» Exercise directions
Although the records contain pictures, only their text should be reproduced, exactly as written.
==== Available data
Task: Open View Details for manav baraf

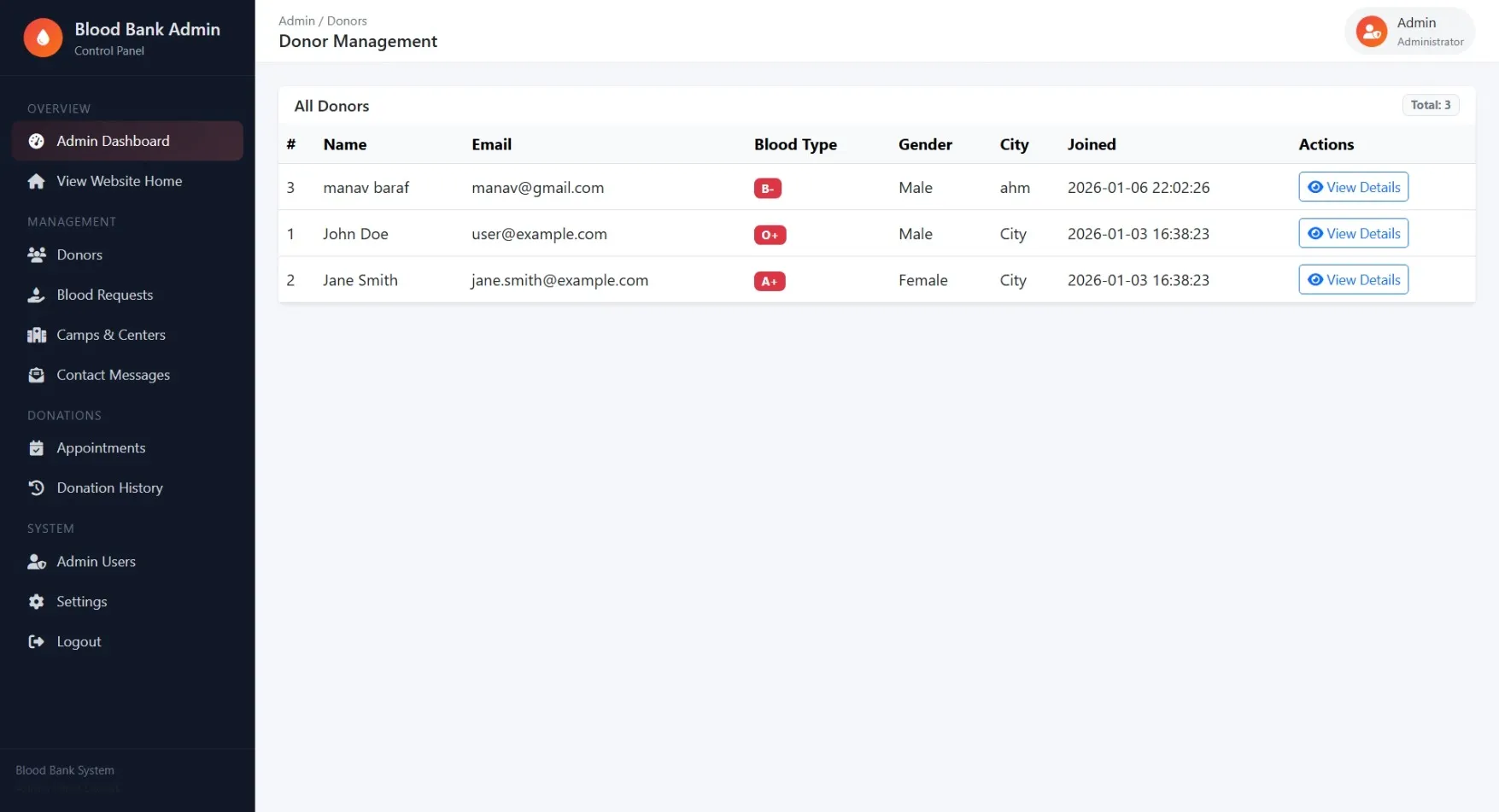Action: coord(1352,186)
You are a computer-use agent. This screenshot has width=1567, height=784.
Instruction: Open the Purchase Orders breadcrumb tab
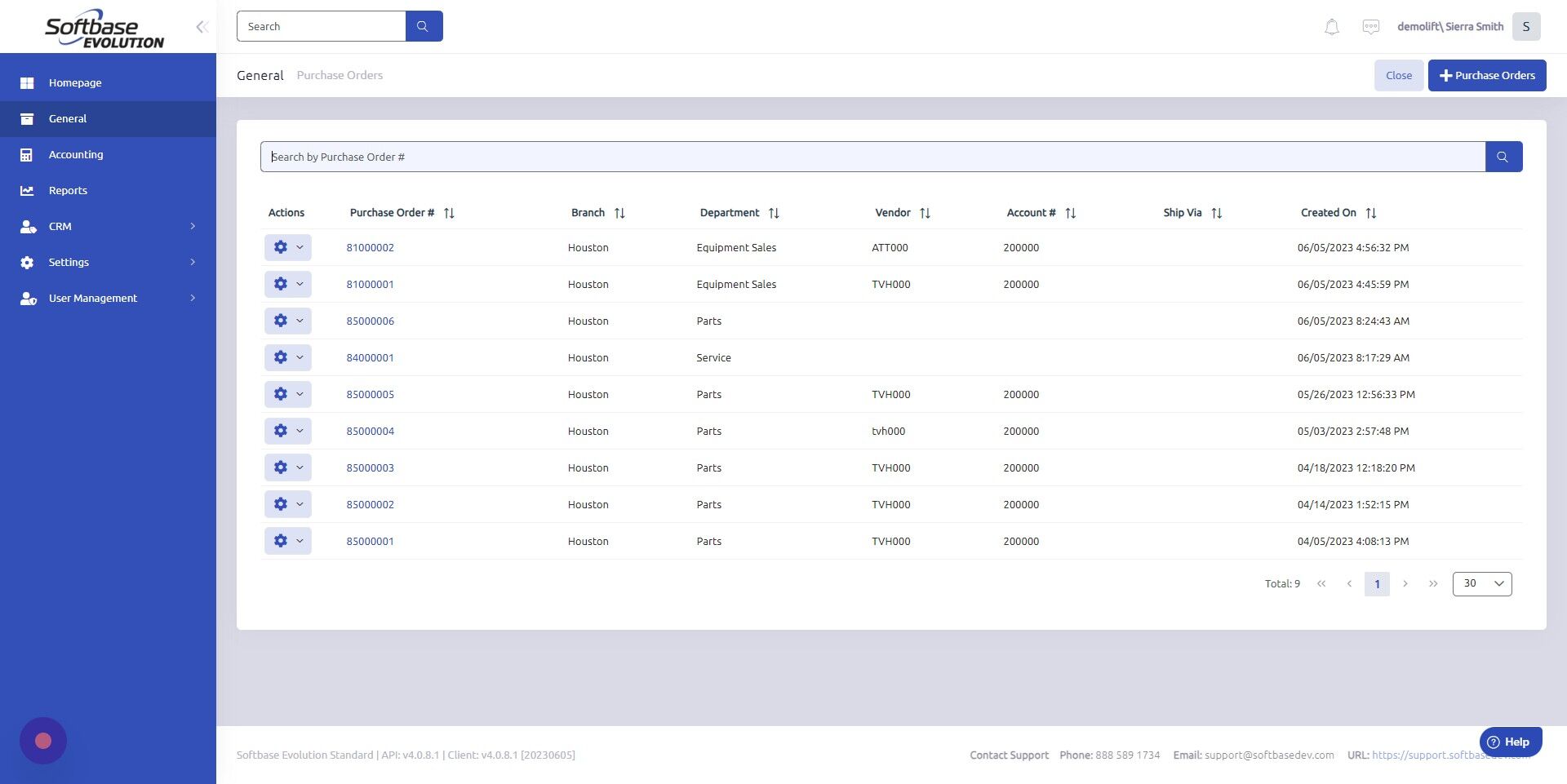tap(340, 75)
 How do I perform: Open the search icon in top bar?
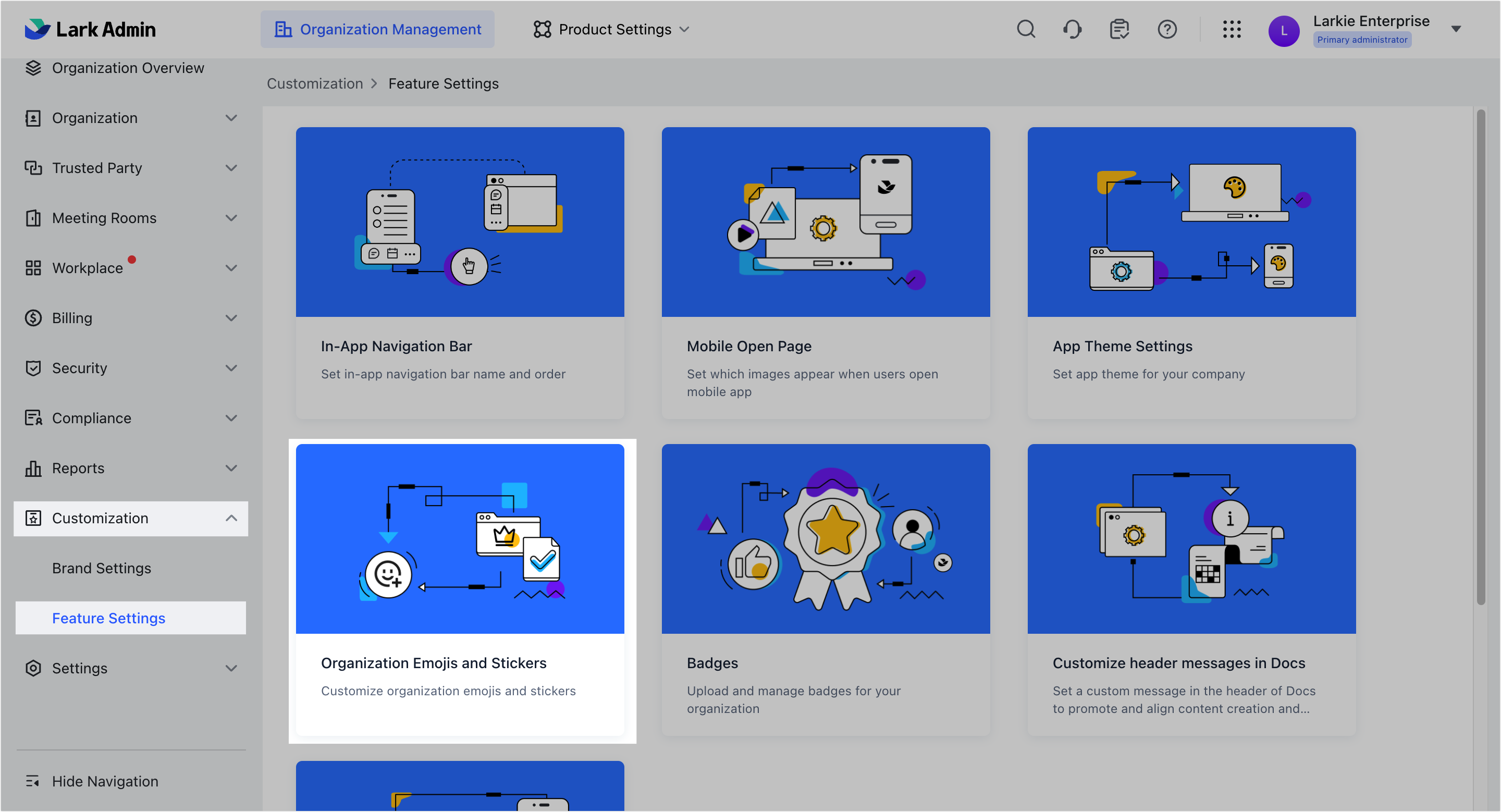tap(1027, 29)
========
» Your solution
Task: Open View Details for manav baraf

Action: coord(1352,186)
You are a computer-use agent. This screenshot has width=1567, height=784.
Instruction: Open the Purchase Orders breadcrumb tab
tap(340, 75)
 How do I perform: Open the search icon in top bar?
tap(1027, 29)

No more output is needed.